• [WHAT THE TASK REQUIRES]:
Among the lines below, a stretch begins at the one with "Click the green encryption shield icon" and ends at the one with "price scale label". Repeat that stretch exactly, ends included.

━━━━━ RECORDS FOR PROCESSING ━━━━━

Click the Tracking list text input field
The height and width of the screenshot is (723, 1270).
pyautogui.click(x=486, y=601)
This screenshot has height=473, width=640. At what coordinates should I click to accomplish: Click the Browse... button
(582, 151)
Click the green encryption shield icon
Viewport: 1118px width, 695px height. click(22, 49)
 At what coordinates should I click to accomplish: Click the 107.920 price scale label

━━━━━
━━━━━ RECORDS FOR PROCESSING ━━━━━

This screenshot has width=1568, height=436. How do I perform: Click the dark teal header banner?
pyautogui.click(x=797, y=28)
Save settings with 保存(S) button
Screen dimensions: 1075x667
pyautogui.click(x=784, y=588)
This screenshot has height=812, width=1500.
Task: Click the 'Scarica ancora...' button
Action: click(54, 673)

━━━━━

• [COMPLETED EXERCISE]:
Click the green encryption shield icon
Viewport: 1118px width, 695px height. click(22, 49)
 At what coordinates should I click to accomplish: Click the 107.920 price scale label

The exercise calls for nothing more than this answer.